◆ Text block ◆

The benefits of applying CLAHE were shown in Figure 1, where the CLAHE results clearly had better brightness and more homogeneous contrast across the images, which helped with the model training. The proposed model achieved a mean Dice of 0.933, a mean ASSD of 0.289 mm, a mean HD95 of 1.104 mm, and a mean RAVD of 3.6% on the test set. In comparison, the benchmark 2D U-Net had a mean Dice of 0.629, a mean ASSD of 1.641 mm, a mean HD95 of 9.717 mm, and a mean RAVD of 42.1%. Figure 2 depicted the performance of the proposed model in overall and compartment-wise 3D Dice coefficients in violin plots for the 6 test cases. Segmentation examples of the 3 muscle groups of a test case at 3 slice positions (most medial, central, and most lateral) were shown in Figure 3.

Discussion

Few studies have investigated automated segmentation model for 3D shoulder muscle volume on clinical MR images for RCR patients. In this study we developed a deep learning model to achieve this task. The proposed model outperformed the 2D U-Net model in all 4 evaluation metrics utilized in the study. It’s worth noting that the model performed worse at the edge slices than at the central slices, which may be due to one of the limitations of this study -- the relatively small number of manually labelled slices available for model training, validation and testing, though data augmentation was applied. Future work will increase the number of manually segmented cases to further improve the model performance.

Conclusion

This study demonstrated the feasibility of an accurate and reliable automated shoulder muscle segmentation model for clinical MR images based on deep learning that will substantially reduce the time required for 3D muscle volume and quality analysis. The proposed model can provide a valuable tool for quantifying 3D shoulder muscle volume and subsequent fat fraction analysis to further understand their association with clinical outcomes following shoulder procedures such as rotator cuff repair.

◆ Task instructions ◆
[a] Retype the shoulder muscle segmentation text from "This study demonstrated" up to and including "rotator cuff repair.".
[b] Pick up the shoulder muscle segmentation text where it stops and keep writing.
The lines after this have nothing to do with the shoulder muscle segmentation text.

[Lines contained in a dataset]
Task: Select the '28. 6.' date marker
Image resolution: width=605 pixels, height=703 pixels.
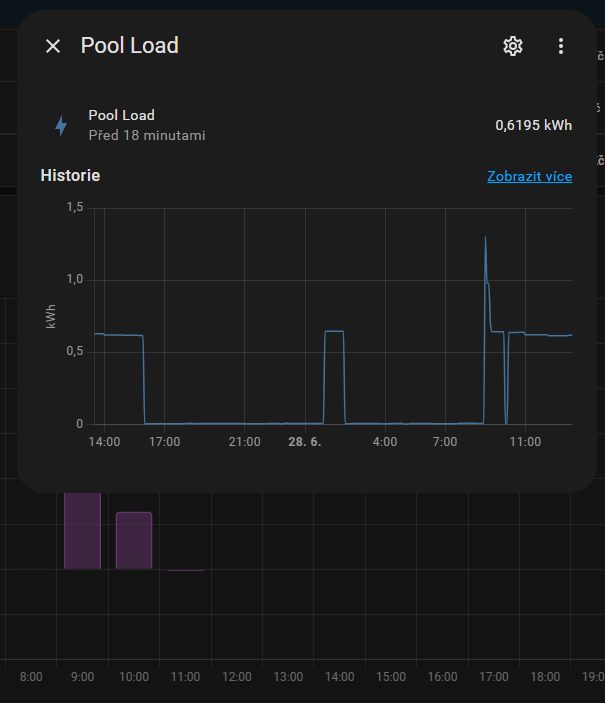Action: (x=304, y=441)
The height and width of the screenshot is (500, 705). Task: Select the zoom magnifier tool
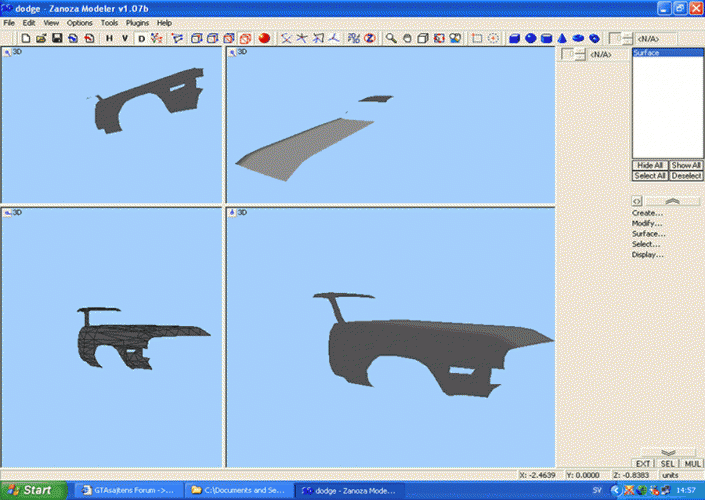click(392, 38)
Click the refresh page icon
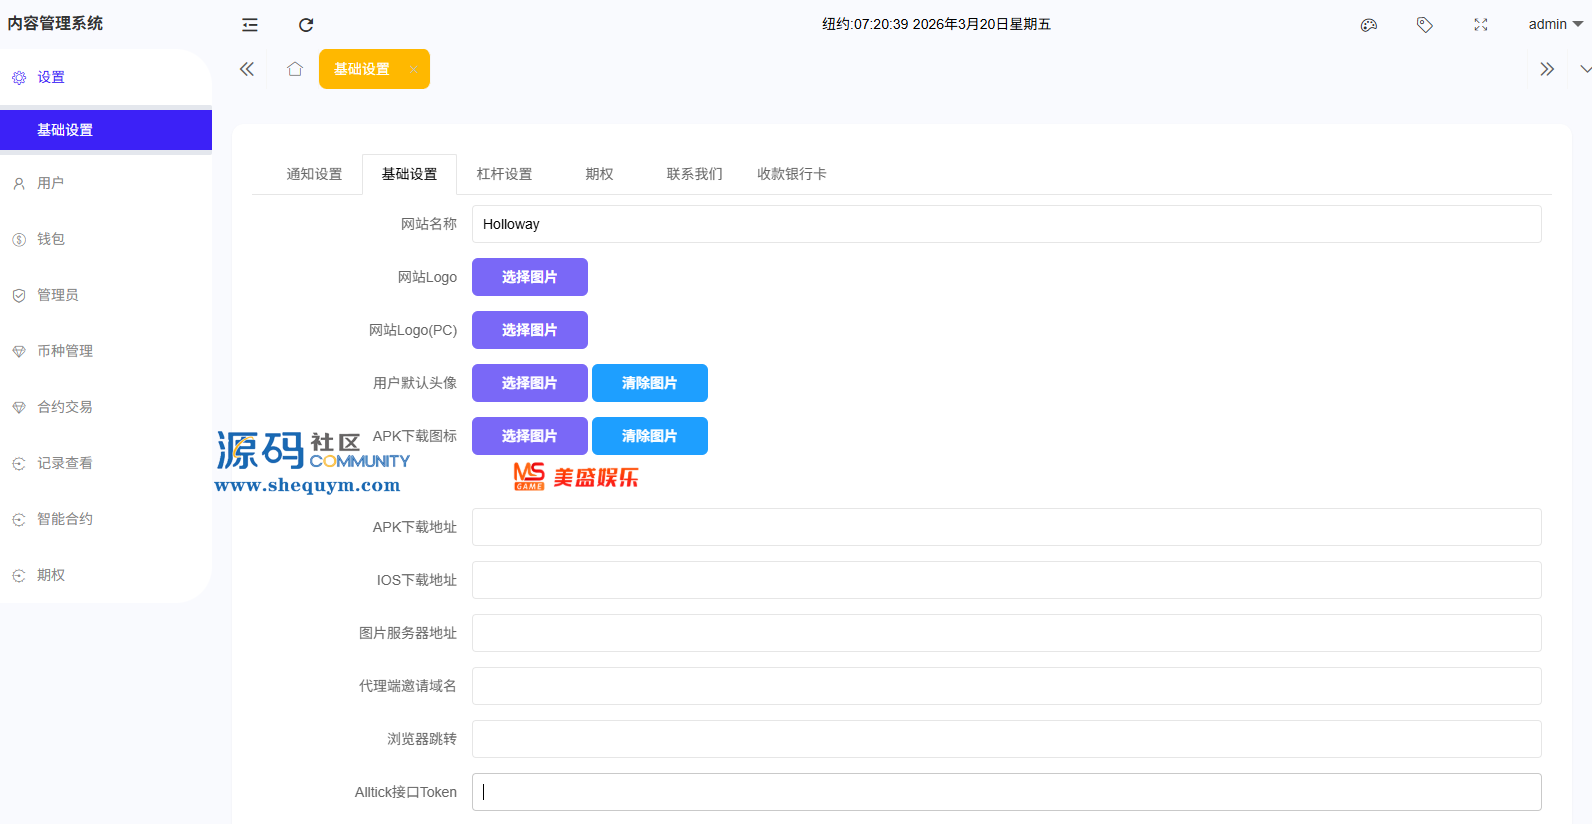 point(306,25)
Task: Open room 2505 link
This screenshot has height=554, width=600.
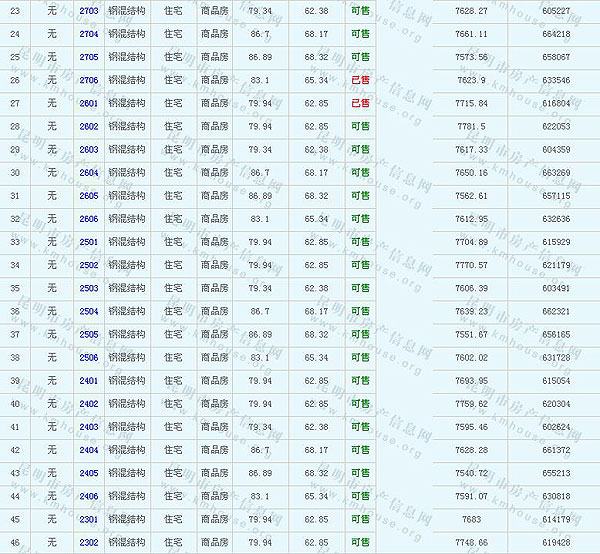Action: [x=88, y=334]
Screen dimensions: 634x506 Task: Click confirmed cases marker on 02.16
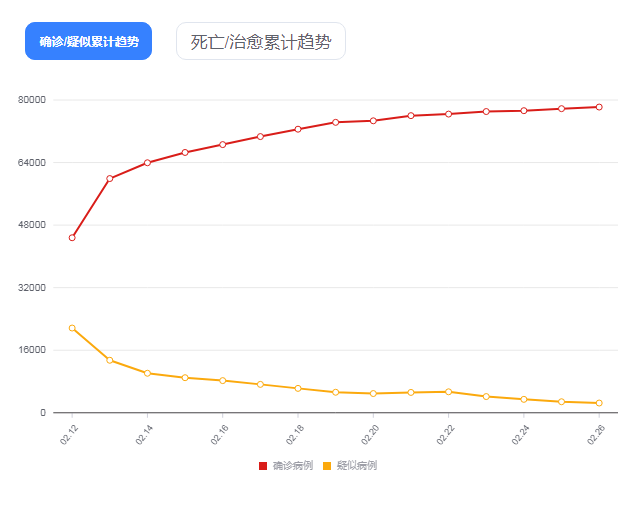pyautogui.click(x=222, y=144)
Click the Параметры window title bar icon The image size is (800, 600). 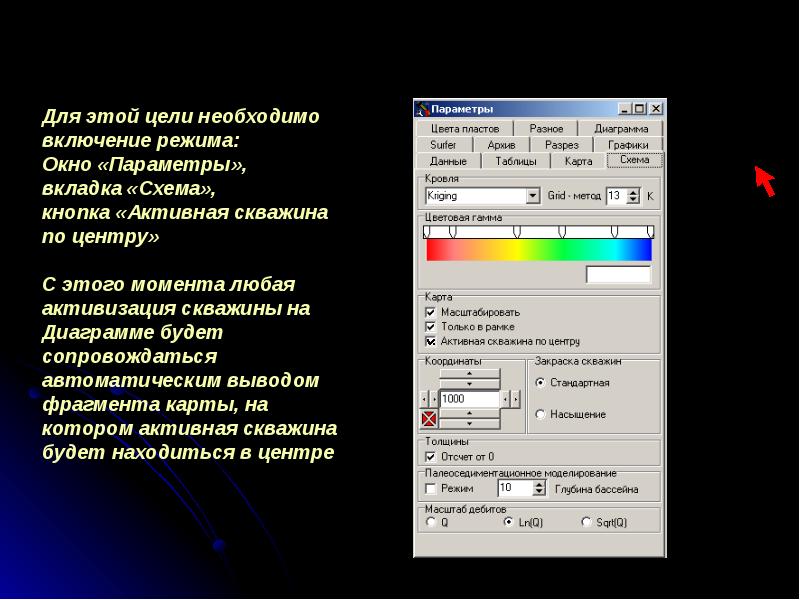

◆ Task-by-task results ◆
[a]
This study demonstrated the feasibility of an accurate and reliable automated shoulder muscle segmentation model for clinical MR images based on deep learning that will substantially reduce the time required for 3D muscle volume and quality analysis. The proposed model can provide a valuable tool for quantifying 3D shoulder muscle volume and subsequent fat fraction analysis to further understand their association with clinical outcomes following shoulder procedures such as rotator cuff repair.

[b]
Acknowledgements

NIH/NIAMS R01 AR075286; Cleveland Clinic internal funding: Artificial Intelligence in Medicine.

References

  1. Gladstone JN, Bishop JY, Lo IK, Flatow EL. Fatty infiltration and atrophy of the rotator cuff do not improve after rotator cuff repair and correlate with poor functional outcome. AmJSports Med. 2007;35(5):719-728.
  2. Gerber C, Schneeberger AG, Hoppeler H, Meyer DC. Correlation of atrophy and fatty infiltration on strength and integrity of rotator cuff repairs: a study in thirteen patients. J Shoulder Elbow Surg. 2007;16(6):691-696.
  3. Chen LC, Zhu Y, Papandreou G, Schroff F, Adam H. Encoder-Decoder with Atrous Separable Convolution for Semantic Image Segmentation. In: Ferrari V, Hebert M, Sminchisescu C, Weiss Y (eds). Computer Vision – ECCV 2018. ECCV 2018. Lecture Notes in Computer Science(), vol 11211. Springer, Cham. https://doi.org/10.1007/978-3-030-01234-2_49
  4. Ronneberger OF, Philipp; Brox, Thomas. U-Net: Convolutional Networks for Biomedical Image Segmentation. arXiv. 2015:1505.04597

Figures

Image contrast and homogeneity improvement from contrast limited adaptive histogram equalization (CLAHE). The first row is the original scan, and the second row shows the CLAHE results. The first column shows the original images and the second column overlays the manual segmentation to them.

Violin plots of the performance of the proposed model in overall and compartment-wise 3D Dice coefficients for the test cases.

Examples of shoulder muscle segmentation on 3 difference MR slice positions, where supraspinatus is in green, infraspinatus/teres minor is in red, and subscapularis is in orange.